Dr. Jeremy Boal, chief medical officer for Mount Sinai, said it was more likely that the patient had "another, more common virus."
Results from tests sent to the Centers for Disease Control were expected in the next day or two, said Dr. David Reich, Mt. Sinai's president and CEO.
"All necessary steps are being taken to ensure the safety of all patients, visitors and staff," the Hospital said earlier in a statement.
The man was isolated within seven minutes of appearing at the ER early Monday morning, and there was no concern that other patients or staff were at risk, said Dr. Boal said. The patient was in good condition, Reich noted.
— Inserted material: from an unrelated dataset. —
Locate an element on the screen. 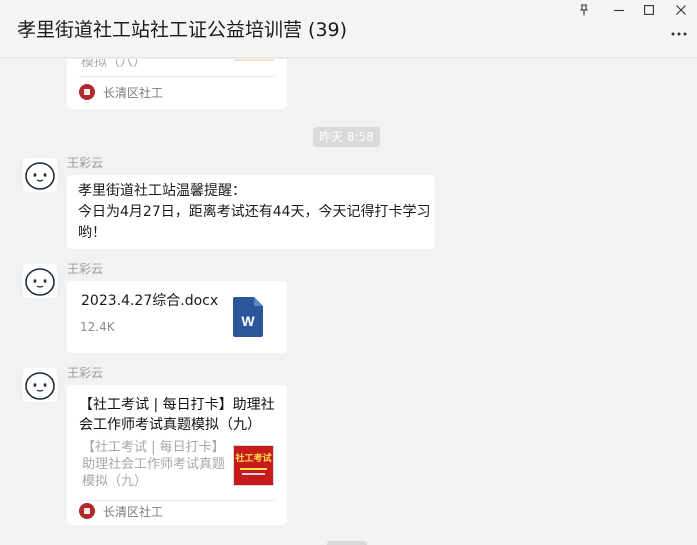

The Mt. Sinai physicians stressed that it is unlikely that their patient is suffering Ebola and even if he is, the disease is not spread via casual contact.
The CDC said that Ebola poses "no significant risk" for people in this country.
The hemmoraghic fever, which is spread via direct contact with blood, bodily fluids and secretions, has killed about 900 people in Africa since February. Emory University Hospital in Atlanta is treating a 33-year-old doctor, Dr. Kent Brantly, who had gone to Liberia with a Christian aid organization, and was expecting another patient, missionary Nancy Writebol, 59, who had worked with Brantly treating patients there.
The Centers for Disease Control and Prevention have issued a "Level 3" travel warning advising people to avoid all non-essential travel to the West African nations of Guinea, Liberia and Sierra Leone.
Mt. Sinai did not provide details about its patient's age or residence.
While Ebola is often fatal, the Mt. Sinai patient's prognosis is likely to be better should he be found to suffer the disease, given the advanced care available to him here and his likelihood of receiving a new experimental drug, which is in short supply, but which has shown good results in treating at least one strain of the virus, said Rossi Hassad, an epidemiologist who is a research and statistics professor at Mercy College.
Given New York's status as a busy, dense international crossroads, and the fact that patients can be infected for up to three weeks before displaying symptoms, there is a possibility that Ebola cases will emerge in NYC, even though there is no need for panic, said Hassad. "We should be aware, but there is no need for anxiety, fear or hysteria because of how prepared and equipped we are in terms of isolation and other barrier methods and, most importantly, the competence of our medical personnel and our ability for quick intervention," said Hassad.
What can New Yorkers do to protect themselves? Use good personal hygiene, avoid contact with other people's bodily fluids and "be aware of the people around you and any symptoms they present," Hassad said.